# Short exercise:
Count the lines in the rows below that contain the string "card". Reply with the number alone.

# Supplied material:
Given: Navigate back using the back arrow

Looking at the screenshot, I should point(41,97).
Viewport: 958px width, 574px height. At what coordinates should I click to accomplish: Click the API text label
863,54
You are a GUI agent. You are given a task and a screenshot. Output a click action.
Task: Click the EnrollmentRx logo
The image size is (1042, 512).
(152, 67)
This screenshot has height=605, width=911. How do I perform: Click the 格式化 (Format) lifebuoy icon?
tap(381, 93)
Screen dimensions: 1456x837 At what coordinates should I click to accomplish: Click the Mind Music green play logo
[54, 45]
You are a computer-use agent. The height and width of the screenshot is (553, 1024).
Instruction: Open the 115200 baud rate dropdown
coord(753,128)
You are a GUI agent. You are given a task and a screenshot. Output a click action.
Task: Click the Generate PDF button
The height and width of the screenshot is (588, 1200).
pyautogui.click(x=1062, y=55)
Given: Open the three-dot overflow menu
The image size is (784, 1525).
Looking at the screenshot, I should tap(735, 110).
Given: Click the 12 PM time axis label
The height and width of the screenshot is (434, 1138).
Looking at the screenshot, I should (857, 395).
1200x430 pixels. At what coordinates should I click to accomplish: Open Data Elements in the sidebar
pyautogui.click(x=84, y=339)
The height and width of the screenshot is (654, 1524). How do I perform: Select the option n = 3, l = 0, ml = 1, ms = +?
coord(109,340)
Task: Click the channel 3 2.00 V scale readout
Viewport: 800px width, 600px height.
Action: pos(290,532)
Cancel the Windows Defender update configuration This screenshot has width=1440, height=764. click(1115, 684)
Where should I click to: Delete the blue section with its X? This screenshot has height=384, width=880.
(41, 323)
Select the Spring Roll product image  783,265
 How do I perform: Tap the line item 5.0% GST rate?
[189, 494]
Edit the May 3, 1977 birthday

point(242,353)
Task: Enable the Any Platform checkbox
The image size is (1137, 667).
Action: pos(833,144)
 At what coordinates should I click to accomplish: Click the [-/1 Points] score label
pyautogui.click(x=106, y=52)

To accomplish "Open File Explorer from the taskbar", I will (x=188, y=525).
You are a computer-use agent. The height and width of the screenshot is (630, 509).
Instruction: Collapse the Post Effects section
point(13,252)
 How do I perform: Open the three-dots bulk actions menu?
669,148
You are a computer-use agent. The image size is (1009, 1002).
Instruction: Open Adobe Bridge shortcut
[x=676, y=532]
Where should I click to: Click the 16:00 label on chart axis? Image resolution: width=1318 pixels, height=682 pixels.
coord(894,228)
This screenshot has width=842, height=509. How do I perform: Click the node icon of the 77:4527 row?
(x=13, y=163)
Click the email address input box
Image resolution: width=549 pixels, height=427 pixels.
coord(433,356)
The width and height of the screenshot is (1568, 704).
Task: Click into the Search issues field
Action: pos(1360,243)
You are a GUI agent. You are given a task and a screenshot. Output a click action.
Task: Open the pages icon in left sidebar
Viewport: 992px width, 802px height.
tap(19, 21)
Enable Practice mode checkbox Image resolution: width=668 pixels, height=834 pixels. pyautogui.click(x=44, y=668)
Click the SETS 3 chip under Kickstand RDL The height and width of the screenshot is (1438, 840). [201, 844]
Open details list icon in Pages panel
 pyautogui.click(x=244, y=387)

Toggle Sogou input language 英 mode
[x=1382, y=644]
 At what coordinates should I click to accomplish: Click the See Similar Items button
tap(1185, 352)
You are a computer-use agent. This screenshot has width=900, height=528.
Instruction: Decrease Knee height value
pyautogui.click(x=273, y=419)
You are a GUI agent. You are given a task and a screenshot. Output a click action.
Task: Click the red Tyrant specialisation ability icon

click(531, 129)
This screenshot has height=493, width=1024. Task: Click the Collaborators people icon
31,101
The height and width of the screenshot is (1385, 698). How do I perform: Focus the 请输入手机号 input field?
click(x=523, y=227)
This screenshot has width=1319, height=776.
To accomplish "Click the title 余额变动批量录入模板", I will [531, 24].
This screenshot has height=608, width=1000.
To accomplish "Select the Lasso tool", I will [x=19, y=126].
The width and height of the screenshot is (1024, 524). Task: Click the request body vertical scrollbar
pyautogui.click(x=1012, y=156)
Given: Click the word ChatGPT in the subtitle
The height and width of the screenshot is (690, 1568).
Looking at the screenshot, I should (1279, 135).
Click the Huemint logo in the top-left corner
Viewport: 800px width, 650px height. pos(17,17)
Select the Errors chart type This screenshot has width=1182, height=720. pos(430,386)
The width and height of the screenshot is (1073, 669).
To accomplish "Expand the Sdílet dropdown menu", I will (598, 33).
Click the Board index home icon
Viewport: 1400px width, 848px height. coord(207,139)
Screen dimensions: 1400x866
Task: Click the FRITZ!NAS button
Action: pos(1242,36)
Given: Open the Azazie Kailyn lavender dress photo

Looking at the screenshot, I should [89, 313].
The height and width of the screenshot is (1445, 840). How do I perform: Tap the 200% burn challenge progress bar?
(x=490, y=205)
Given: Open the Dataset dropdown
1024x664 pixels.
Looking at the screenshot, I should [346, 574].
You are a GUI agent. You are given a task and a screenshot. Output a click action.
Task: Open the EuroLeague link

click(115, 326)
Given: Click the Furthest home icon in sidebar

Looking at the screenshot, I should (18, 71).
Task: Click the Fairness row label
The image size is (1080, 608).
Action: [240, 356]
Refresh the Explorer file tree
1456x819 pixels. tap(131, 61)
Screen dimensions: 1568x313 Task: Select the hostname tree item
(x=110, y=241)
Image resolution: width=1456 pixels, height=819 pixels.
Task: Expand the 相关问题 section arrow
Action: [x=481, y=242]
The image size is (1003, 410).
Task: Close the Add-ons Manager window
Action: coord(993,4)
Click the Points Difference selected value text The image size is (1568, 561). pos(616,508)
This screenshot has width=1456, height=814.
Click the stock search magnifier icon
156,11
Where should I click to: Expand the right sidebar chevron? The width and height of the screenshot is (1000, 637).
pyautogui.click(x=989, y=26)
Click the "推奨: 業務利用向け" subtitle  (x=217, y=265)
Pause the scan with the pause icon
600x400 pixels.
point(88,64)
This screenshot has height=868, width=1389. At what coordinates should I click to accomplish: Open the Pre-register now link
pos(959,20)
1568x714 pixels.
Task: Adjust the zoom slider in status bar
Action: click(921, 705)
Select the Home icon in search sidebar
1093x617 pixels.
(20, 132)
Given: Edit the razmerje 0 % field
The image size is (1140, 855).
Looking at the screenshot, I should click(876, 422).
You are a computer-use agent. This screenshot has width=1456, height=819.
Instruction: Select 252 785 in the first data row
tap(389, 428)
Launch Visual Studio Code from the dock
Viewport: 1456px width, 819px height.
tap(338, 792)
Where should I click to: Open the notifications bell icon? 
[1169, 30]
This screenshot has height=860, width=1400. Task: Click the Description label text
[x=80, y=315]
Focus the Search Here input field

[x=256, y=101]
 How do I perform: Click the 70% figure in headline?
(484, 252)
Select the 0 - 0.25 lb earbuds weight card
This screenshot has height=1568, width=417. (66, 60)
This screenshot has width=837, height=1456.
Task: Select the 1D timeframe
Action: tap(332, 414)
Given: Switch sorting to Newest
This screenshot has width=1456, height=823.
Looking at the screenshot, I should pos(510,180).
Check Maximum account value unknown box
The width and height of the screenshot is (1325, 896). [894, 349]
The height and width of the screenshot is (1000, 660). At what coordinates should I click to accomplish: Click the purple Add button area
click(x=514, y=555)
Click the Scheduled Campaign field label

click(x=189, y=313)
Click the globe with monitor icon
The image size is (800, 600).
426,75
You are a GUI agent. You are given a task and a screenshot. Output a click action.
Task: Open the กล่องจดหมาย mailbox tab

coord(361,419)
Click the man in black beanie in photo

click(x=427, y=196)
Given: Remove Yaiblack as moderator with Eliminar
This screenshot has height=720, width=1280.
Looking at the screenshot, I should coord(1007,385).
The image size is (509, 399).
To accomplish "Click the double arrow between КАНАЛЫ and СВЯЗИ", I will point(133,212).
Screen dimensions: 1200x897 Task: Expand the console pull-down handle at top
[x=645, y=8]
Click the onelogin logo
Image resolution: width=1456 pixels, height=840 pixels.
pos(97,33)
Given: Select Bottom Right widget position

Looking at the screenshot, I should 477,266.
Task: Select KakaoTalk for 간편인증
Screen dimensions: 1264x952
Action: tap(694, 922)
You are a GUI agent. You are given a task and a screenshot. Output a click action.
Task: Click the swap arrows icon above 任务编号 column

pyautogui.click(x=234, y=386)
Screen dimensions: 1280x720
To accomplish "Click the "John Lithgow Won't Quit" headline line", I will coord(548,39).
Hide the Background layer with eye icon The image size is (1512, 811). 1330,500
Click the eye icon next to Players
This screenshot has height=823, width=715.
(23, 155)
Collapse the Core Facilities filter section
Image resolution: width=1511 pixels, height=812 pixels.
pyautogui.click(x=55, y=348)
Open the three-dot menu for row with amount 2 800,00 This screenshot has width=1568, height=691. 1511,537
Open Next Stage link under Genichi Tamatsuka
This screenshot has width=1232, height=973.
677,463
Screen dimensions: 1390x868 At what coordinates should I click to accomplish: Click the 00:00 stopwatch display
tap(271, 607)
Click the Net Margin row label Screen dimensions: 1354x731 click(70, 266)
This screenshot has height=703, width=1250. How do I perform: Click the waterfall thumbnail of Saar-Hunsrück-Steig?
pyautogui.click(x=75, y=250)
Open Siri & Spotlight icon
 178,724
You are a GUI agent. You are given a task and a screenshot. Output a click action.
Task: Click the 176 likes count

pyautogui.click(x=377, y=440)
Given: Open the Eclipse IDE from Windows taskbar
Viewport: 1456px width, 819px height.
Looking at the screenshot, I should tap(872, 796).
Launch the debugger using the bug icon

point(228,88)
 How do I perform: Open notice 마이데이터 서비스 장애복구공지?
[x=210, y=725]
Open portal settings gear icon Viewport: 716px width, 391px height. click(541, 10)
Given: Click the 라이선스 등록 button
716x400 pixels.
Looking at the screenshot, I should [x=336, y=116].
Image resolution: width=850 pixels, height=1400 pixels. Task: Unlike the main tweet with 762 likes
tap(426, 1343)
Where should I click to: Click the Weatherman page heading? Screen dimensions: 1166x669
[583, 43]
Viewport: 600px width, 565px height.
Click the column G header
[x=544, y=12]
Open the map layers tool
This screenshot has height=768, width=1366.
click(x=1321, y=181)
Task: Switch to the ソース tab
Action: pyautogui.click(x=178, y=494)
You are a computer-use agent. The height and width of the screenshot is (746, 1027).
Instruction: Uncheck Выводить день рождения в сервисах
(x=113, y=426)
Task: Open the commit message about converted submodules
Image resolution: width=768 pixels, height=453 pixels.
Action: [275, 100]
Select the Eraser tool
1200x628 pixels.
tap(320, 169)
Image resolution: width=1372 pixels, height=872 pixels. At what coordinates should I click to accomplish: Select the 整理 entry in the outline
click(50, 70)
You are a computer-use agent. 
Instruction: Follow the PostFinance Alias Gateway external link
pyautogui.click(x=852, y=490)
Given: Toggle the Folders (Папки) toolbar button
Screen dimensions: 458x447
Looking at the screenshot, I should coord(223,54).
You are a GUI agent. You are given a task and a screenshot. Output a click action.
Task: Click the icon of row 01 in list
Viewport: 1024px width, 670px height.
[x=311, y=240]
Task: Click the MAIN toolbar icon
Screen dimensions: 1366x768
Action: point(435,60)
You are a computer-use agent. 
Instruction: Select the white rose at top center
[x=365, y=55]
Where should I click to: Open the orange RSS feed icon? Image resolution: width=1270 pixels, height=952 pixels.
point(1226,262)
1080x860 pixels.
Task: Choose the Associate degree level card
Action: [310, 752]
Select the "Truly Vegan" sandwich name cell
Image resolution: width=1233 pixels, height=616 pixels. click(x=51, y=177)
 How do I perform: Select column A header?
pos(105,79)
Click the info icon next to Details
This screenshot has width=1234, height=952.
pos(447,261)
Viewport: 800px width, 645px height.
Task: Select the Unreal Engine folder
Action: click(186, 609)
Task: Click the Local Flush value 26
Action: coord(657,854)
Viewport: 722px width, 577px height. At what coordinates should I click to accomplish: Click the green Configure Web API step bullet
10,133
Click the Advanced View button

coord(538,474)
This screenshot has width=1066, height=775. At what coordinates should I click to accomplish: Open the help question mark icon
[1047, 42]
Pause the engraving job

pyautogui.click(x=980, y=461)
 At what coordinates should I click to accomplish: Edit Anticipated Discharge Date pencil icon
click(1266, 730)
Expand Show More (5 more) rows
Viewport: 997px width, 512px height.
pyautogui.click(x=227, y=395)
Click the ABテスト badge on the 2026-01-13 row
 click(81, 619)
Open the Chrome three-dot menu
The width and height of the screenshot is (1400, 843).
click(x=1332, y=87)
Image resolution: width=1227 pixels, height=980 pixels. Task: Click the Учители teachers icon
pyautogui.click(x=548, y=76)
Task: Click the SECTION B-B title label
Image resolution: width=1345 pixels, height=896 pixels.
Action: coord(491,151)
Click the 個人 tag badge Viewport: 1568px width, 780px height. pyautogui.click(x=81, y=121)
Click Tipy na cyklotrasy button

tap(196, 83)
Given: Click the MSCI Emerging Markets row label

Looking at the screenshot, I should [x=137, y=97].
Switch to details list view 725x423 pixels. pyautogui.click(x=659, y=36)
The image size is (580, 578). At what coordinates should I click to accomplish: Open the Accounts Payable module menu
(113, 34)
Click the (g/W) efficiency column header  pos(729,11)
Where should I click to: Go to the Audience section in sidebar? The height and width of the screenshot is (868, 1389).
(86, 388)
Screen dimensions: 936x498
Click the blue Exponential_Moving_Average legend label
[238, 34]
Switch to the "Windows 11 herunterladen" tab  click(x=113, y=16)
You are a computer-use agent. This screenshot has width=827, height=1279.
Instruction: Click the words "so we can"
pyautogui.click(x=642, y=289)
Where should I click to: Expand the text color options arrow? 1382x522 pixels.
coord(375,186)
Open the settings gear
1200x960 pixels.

# Reply to the task:
2